Obviously I meant that FP = foldr xor 0. minusFP would be a simple
unfolding of this.

Dan Weston wrote:
> I am zero training in cryptography, but I would think that if in
>
>   FP(as ++ bs) = FP(bs) `plusFPFlipped` FP(as)
>
> (I think the flipped plusFP def is more intuitive)
>
> there also existed a minusFP for all f and x such that
>
>   FP(bs) = FP(as ++ bs) `minusFP` FP(as)
>
> then that might facilitate common subexpression refactorization in the
> merging of two hashes of memoized expressions.
>
> One example of such an minusFP (not recommended) is (foldr xor 0):
>
> That xor is its own inverse is no advantage.
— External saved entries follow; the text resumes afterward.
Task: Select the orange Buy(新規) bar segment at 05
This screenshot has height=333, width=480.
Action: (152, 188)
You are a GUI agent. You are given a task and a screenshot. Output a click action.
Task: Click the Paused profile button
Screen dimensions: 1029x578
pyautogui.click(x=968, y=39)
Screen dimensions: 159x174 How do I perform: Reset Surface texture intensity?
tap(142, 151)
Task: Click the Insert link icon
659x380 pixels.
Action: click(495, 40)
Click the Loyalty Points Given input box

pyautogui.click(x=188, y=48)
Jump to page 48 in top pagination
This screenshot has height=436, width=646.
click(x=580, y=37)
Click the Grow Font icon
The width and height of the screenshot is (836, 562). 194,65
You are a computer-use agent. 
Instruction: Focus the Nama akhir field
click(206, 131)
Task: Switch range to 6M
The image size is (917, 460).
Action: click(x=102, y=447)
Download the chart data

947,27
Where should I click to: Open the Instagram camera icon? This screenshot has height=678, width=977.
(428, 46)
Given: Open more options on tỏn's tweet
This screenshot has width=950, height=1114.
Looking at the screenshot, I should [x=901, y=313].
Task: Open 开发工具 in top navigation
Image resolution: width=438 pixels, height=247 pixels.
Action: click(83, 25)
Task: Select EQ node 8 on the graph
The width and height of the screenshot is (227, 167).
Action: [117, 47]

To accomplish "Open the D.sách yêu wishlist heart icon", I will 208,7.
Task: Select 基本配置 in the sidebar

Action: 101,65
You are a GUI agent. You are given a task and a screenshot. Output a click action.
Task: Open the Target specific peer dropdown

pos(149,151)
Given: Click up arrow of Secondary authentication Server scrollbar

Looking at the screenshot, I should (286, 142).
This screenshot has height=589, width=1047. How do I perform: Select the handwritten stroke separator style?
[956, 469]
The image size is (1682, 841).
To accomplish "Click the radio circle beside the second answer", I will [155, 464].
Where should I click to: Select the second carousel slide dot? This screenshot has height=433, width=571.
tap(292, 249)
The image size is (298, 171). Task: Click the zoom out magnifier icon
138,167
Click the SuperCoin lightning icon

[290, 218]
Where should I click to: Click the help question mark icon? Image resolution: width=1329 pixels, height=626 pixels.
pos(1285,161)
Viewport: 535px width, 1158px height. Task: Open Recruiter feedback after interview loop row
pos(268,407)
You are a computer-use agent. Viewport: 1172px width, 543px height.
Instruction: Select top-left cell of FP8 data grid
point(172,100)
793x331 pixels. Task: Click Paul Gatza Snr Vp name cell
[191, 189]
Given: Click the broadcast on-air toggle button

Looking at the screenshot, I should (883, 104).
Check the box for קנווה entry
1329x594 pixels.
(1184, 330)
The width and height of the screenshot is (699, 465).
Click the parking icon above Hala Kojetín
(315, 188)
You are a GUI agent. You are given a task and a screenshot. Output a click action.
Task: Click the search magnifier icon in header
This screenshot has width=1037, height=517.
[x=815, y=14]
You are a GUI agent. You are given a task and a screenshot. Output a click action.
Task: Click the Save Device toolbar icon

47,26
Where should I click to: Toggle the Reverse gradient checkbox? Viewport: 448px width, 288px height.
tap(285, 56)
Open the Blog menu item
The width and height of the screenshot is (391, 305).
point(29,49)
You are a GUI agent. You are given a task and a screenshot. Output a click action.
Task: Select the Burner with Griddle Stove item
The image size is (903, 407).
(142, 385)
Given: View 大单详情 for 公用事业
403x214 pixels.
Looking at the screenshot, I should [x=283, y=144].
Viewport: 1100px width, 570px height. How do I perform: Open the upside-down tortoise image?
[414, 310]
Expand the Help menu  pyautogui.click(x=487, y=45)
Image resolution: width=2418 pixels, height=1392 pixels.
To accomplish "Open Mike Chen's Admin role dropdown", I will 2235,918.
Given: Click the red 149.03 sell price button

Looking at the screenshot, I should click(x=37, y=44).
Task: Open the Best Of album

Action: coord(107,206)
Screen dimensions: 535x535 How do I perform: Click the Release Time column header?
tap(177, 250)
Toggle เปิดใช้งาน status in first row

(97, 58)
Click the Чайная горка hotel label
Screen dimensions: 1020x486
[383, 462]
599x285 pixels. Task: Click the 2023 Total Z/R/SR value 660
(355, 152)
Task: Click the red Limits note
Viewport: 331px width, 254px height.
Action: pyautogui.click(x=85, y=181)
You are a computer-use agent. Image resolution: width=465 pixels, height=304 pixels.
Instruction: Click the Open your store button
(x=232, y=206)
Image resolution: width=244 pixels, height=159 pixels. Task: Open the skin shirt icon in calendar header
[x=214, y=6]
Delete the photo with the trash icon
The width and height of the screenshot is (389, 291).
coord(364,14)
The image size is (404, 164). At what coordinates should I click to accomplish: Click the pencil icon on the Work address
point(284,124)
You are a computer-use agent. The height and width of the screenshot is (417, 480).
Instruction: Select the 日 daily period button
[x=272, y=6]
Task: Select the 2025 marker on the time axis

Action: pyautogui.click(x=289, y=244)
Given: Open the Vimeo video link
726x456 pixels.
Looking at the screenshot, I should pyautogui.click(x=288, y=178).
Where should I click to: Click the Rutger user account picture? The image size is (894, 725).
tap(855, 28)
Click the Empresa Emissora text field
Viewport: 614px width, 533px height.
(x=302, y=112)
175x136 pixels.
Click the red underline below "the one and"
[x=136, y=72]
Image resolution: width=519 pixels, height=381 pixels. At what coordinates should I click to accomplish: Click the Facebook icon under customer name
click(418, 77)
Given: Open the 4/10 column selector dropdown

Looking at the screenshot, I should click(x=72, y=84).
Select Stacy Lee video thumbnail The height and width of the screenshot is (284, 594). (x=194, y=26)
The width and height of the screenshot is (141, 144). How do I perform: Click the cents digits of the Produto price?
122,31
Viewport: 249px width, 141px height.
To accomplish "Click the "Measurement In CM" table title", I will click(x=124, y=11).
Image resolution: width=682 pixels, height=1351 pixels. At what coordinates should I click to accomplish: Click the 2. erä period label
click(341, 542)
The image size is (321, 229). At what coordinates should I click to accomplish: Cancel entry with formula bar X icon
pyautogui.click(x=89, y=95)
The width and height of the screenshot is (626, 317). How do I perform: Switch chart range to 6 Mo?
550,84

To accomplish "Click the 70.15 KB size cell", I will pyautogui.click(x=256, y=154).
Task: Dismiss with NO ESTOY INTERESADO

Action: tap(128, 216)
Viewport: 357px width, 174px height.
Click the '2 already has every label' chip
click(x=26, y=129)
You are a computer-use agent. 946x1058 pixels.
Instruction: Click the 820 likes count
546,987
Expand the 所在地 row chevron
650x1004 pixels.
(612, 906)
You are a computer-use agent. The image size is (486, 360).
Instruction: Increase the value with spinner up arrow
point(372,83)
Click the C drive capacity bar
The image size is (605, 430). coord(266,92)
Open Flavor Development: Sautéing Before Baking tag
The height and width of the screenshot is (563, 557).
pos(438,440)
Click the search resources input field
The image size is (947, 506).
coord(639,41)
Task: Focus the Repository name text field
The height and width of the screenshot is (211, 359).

But xor is associative and
> (xor 0) is an identity, so FP([] ++ as) = FP(as ++ []) = FP(as) as
> expected. There must be more robust such monoidal functors out there.
>
> Refactorization could be limited to respect substructure boundaries
> reflected in the serialization.
>
> Dan Weston
>
> Simon Peyton-Jones wrote:
>> Interesting! The associativity property is the kind of thing I was
>> after.  Except that I don't really care if FP(as ++ bs) = FP(as)
>> `plusFP` FP(bs).  I only care that the latter is robust in the sense
>> of having low probabilty of collision.  So the Rabin scheme does more
>> than I really need (which is probably fine).
>>
>> On page 1 he draws a distinction between fingerprinting and hashing,
>> which relates to my last wish.  Does one need a different technique
>> for the two, or is it enough to reduce the number of bits in the Rabin
>> scheme, and thereby get a hashing scheme?
>>
>> Strangely the paper gives no comparison with other fingerprinting
>> schemes.
>>
>> Simon
>>
>> | -----Original Message-----
>> | Sent: 11 October 2007 11:27
>> | Subject: Re: [Haskell] Fingerprints and hashing
>> |
>> | If compositionality is important, at least Rabin's fingerprints are
>> | worth considering: http://citeseer.ist.psu.edu/broder93some.html
>> |
>> | They have the neat property that the fingerprint of a concatenation of
>> | strings can be cheaply computed from the fingerprints of the
>> | constituents. I think this effectively means that the plusFP operation
>> | can be made associative, which might offer optimization opportunities.
>> |
>> | I remember implementing it some seven years ago when prototyping for a
>> | C implementation. The code is lost, though. I can give it a shot
>> | again, if this is considered a reasonable algorithm.
>> |
>> |
>> | Lauri
>> | _______________________________________________
>> _______________________________________________